- [Votre tâche]
Reformulez sous forme de liste à puces, en conservant ses faits principaux, le paragraphe de l'extrait choisi qui débute par « En juin 1916, Federico Garcia Lorca a 18 ans ».

+++ Extrait choisi

En juin 1916, Antonio Machado a 40 ans. "Je suis né à Séville une nuit de juillet 1875, dans le célèbre palais de las Dueñas, situé dans la rue du même nom." (1) Le palais de las Dueñas est un bâtiment du 16ème siècle. Il a pris le nom du monastère de Santa Maria de las Dueñas qui se trouvait à proximité et qui fut démoli en 1868. Propriété de la Maison d'Albe depuis le 17ème siècle, il a été transformé en appartements au 19ème et a reçu depuis de nombreuses têtes couronnées et personnalités célèbres. "Mes souvenirs de la ville natale sont tous d'enfance. (...) Mon adolescence et ma jeunesse sont madrilènes." (1) Antonio Machado écrit ses premiers poèmes en 1898. Au cours de différents séjours à Paris (en 1899 et 1902) il fait la connaissance d'Oscar Wilde, de Jean Moréas, de Ruben Dario, "ce noble poète, qui a écouté les échos du soir et les violons de l'automne en Verlaine" (1). En 1907, il est professeur de français au lycée de Soria. Après le décès de son épouse, survenu prématurément en août 1912, il demande sa mutation et obtient un poste au lycée de Baeza en Andalousie. "Je fus muté à Baeza, où je réside aujourd'hui. Mes passe-temps préférés sont la promenade et la lecture." (1) En juin 1916, Antonio Machado reçoit la visite d'un groupe d'étudiants de l'université de Grenade parmi lesquels se trouve le jeune Federico Garcia Lorca.   

En juin 1916, Federico Garcia Lorca a 18 ans. Il est né à Fuente Vaqueros à 17 kilomètres de Grenade, dans une maison de village - construite en 1880 - comme il en existe tant dans la campagne grenadine. "Toutes les maisons sont les mêmes et avec un même mobilier." (2) Acquise par la Diputacion (conseil général) de Grenade en 1982, elle a été transformée en musée en 1986. Son père est un propriétaire terrien aisé. Il fait ses études primaires auprès de sa mère, ancienne maîtresse d'école. Au début des années 1910, il entre au lycée à Grenade. S'intéressant à la musique, il apprend à jouer de la guitare et du piano. En 1915, il débute des études de lettres et de droit. Du 8 au 16 juin 1916, il entreprend, avec d'autres étudiants de son université, un voyage d'études en Andalousie au cours duquel il rencontre Antonio Machado.

++++++
+++ Matériel fourni

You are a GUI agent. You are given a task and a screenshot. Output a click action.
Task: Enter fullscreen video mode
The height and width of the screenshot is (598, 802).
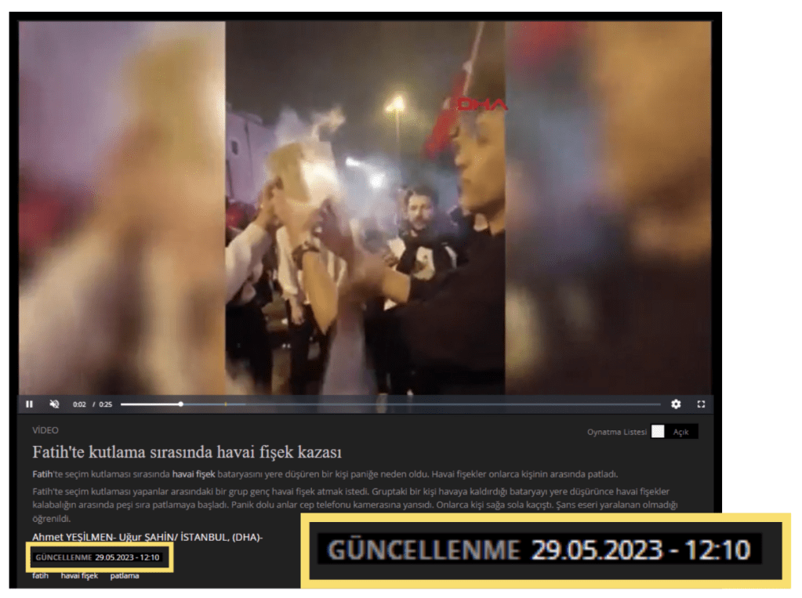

++++++

- [Résultat attendu]
- En juin 1916, Federico Garcia Lorca a 18 ans.
- Il est né à Fuente Vaqueros, à 17 kilomètres de Grenade, dans une maison de village construite en 1880. La Diputacion de Grenade l'a acquise en 1982 et l'a transformée en musée en 1986.
- Son père est un propriétaire terrien aisé. Sa mère, ancienne maîtresse d'école, lui fait faire ses études primaires.
- Au début des années 1910, il entre au lycée à Grenade. Il apprend la guitare et le piano.
- En 1915, il commence des études de lettres et de droit.
- Du 8 au 16 juin 1916, il participe à un voyage d'études en Andalousie avec d'autres étudiants de son université. Il y rencontre Antonio Machado.